Coronavirus : modalités de passation et d’exécution des marchés précisées par ordonnance

CORONAVIRUS : MODALITÉS DE PASSATION ET D’EXÉCUTION DES MARCHÉS PRÉCISÉES PAR ORDONNANCE

Article rédigé le 9 avril 2020 par Me Jessica Phillips

Le 25 mars 2020, le Président de la République a signé l’ordonnance portant diverses mesuresd’adaptation des règles de passation, de procédure ou d’exécution des contrats soumis au code de la commande publique et des contrats publics qui n’en relèvent pas pendant la crise sanitaire née de l’épidémie de covid-19.
Prise en application de l’article 11 de la loi du 23 mars 2020 d’urgence pour faire face à l’épidémie de COVID-19, l’ordonnance adapte les règles de passation et d’exécution des contrats publics à la période de crise sanitaire que nous traversons.
Le champ d’application de cette ordonnance est précisé dès l’article 1er :  les dispositions prévues sont applicables à tous les contrats publics, en cours, ou conclus pendant la période de crise sanitaire (période allant du 12 mars 2020 jusqu’à deux mois après la fin de l’état d’urgence sanitaire).

 

 

Les principales mesures sont les suivantes 

 

Concernant la passation :

 

– Sauf lorsqu’un retard est impossible, les délais de réception des candidatures et des offres prévus dans les procédures de passation en cours sont prolongés par l’acheteur pendant une durée suffisante (article 2).

– Les modalités de mises en concurrence peuvent être adaptées en cours de passation (article 3).

– Les contrats qui arrivent à terme pendant la période de crise sanitaire peuvent être prolongés si une remise en concurrence n’est pas possible (article 4).

– Les conditions de versement des avances peuvent être modifiées, dans la limite de 60% du montant initial, sans qu’il soit obligatoire d’exiger la constitution d’une garantie à première demande pour les avances supérieures à 30% du montant du marché (article 5).

 

Concernant l’exécution (article 6) :

– En cas de difficultés d’exécution du contrat public, les mesures favorables au titulaire du contrat doivent être privilégiées.

– Si le titulaire du contrat n’est pas en mesure de respecter les délais d’exécution, une prolongation peut être envisagée.

– Si le titulaire est dans l’impossibilité d’exécuter tout ou partie du contrat (il s’agit ici de l’hypothèse non expressément citée de force majeure), il ne peut ni être sanctionné, ni se voir appliquer des indemnités, ni voir sa responsabilité contractuelle engagée.

– De son côté, l’acheteur peut conclure un marché de substitution avec un tiers, sans voir, lui non plus, sa responsabilité engagée.

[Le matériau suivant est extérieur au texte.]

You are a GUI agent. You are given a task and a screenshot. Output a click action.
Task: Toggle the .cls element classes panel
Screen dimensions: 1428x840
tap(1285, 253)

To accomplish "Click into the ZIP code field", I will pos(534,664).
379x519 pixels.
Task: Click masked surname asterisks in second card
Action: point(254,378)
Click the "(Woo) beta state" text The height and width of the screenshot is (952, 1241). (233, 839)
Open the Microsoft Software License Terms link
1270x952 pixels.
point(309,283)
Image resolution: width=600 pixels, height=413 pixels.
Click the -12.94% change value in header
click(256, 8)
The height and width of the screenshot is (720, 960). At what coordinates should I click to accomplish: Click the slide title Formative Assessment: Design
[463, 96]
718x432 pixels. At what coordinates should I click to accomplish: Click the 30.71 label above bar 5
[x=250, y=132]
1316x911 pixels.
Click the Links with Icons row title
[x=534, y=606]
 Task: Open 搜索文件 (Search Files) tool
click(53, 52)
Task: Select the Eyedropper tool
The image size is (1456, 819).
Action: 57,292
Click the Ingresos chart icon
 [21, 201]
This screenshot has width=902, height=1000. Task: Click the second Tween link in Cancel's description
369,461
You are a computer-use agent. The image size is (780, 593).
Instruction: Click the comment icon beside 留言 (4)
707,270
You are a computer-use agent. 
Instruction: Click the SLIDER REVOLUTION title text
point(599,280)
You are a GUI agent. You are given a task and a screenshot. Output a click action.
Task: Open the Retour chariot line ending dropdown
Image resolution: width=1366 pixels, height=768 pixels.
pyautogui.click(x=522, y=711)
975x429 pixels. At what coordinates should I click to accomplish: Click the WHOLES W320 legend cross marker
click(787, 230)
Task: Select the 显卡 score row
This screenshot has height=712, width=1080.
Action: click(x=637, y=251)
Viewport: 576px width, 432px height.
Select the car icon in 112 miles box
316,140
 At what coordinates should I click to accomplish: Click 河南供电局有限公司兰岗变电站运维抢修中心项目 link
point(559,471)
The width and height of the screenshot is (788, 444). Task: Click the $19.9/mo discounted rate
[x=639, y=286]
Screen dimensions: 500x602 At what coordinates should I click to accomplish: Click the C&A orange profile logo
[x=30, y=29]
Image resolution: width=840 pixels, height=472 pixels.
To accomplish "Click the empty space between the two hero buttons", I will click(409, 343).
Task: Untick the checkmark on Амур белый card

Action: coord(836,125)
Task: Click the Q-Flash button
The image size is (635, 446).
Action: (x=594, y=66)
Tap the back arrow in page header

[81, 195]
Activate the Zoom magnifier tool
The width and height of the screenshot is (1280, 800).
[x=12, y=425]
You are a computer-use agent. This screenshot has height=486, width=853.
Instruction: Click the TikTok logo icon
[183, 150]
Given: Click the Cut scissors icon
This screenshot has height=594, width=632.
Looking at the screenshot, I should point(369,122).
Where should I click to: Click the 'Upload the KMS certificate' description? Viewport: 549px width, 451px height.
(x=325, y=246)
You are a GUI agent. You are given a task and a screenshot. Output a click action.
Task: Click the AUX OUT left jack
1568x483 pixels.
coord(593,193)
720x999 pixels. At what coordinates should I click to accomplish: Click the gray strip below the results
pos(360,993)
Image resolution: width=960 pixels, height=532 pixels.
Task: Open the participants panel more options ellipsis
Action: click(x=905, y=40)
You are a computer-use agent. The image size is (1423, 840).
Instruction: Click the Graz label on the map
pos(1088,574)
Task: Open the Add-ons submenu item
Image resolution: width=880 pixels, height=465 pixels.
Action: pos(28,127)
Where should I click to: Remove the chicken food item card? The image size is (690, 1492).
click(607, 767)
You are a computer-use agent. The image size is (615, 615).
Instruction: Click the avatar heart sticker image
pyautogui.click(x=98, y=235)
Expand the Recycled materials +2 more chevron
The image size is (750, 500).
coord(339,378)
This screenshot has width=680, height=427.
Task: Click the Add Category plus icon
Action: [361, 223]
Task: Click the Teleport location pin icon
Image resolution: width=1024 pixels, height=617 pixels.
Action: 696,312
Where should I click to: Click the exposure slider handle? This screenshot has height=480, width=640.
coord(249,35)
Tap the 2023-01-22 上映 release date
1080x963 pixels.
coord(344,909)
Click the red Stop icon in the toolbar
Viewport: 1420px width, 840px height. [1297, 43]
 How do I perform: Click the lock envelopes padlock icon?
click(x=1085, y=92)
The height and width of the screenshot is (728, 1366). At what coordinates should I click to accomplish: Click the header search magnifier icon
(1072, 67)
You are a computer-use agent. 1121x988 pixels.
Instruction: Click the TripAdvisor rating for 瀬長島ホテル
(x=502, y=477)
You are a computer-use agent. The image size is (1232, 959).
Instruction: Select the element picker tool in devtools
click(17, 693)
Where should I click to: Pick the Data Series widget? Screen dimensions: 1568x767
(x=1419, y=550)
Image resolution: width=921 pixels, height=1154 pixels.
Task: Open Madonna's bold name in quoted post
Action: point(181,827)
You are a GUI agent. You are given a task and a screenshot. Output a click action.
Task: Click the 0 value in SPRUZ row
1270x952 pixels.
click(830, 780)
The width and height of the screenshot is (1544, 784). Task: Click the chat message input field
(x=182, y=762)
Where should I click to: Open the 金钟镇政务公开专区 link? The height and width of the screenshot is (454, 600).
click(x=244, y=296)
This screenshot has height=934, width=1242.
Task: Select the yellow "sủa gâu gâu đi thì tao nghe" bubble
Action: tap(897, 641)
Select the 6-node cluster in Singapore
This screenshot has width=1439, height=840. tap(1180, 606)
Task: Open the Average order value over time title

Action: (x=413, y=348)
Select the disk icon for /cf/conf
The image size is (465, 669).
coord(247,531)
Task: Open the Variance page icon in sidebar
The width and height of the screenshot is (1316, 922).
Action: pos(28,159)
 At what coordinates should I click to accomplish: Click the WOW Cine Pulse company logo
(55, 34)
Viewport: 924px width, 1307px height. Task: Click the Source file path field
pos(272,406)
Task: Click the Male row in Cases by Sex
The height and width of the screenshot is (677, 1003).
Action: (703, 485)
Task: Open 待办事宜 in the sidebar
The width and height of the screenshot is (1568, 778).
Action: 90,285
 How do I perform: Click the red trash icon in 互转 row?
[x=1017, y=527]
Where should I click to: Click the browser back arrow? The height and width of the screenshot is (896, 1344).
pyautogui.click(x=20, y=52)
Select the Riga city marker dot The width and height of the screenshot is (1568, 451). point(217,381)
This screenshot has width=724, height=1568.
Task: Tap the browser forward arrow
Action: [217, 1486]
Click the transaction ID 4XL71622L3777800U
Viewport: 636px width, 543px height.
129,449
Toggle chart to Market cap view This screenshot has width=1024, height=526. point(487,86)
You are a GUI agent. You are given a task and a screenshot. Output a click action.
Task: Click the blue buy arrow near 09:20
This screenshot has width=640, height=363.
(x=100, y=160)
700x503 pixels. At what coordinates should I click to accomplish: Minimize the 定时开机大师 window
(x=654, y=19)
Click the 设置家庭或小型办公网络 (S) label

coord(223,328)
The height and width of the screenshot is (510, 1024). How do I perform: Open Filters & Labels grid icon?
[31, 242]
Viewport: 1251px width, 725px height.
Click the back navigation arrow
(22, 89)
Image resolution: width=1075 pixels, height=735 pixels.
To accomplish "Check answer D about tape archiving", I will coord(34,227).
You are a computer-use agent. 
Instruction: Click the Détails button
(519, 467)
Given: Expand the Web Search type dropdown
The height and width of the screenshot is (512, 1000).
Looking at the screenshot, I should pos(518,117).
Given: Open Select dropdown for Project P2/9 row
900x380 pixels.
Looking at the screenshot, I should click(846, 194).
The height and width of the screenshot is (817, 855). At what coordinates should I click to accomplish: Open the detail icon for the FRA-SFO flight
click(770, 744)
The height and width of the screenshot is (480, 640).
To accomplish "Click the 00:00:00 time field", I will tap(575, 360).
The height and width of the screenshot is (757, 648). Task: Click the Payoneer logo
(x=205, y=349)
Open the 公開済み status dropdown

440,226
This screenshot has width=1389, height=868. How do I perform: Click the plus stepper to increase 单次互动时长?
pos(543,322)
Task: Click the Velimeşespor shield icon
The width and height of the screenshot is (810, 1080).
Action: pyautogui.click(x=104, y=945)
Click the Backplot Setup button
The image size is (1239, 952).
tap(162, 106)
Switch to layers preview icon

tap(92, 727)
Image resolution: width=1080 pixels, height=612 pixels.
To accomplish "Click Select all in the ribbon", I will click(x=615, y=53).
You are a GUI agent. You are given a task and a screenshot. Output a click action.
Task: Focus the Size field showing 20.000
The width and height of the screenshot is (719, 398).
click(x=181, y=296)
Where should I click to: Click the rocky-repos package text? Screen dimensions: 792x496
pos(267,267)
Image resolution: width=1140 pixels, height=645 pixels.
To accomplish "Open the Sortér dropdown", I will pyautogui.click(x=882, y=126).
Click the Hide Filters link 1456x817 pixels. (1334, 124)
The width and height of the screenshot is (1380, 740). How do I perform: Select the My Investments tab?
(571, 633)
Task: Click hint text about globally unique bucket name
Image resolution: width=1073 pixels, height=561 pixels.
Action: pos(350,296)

– Si un bon de commande ou un marché venait à être annulé du fait de son impossible exécution, le titulaire serait en droit d’être indemnisé à hauteur des investissements réalisés dans le cadre du contrat (un doute subsiste quant à l’application des ces disposition en cas de résiliation).

– Si l’acheteur suspend un marché à prix forfaitaire en cours d’exécution, il doit procéder sans délai au règlement du marché selon les modalités prévues par le contrat. A l’issue de la suspension, un avenant d déterminer les nouvelles conditions d’exécution.

– Si dans le cadre d’une concession le concédant suspend l’exécution, le versement de toute somme au concédant peut être suspendu. Une avance peut être versée sur les sommes dues par le concédant, si la situation économique du concessionnaire le justifie.

– Si le concédant est amené à modifier significativement les modalités d’exécution de la concession, le concessionnaire peut obtenir une indemnisation pour compenser les surcoûts d’exécution.

 

Attention toutefois, les dispositions susvisées ne pourront être mises en œuvre qu’en cas de nécessité, liée au COVID-19.

Autrement dit, en cas de difficultés de passation ou d’exécution d’un contrat public, une analyse devra être menée au cas par cas, en prenant en compte la nécessité réelle de la mesure envisagée, et son articulation avec les principes d’égalité de traitement, de transparence, et de liberté d’accès.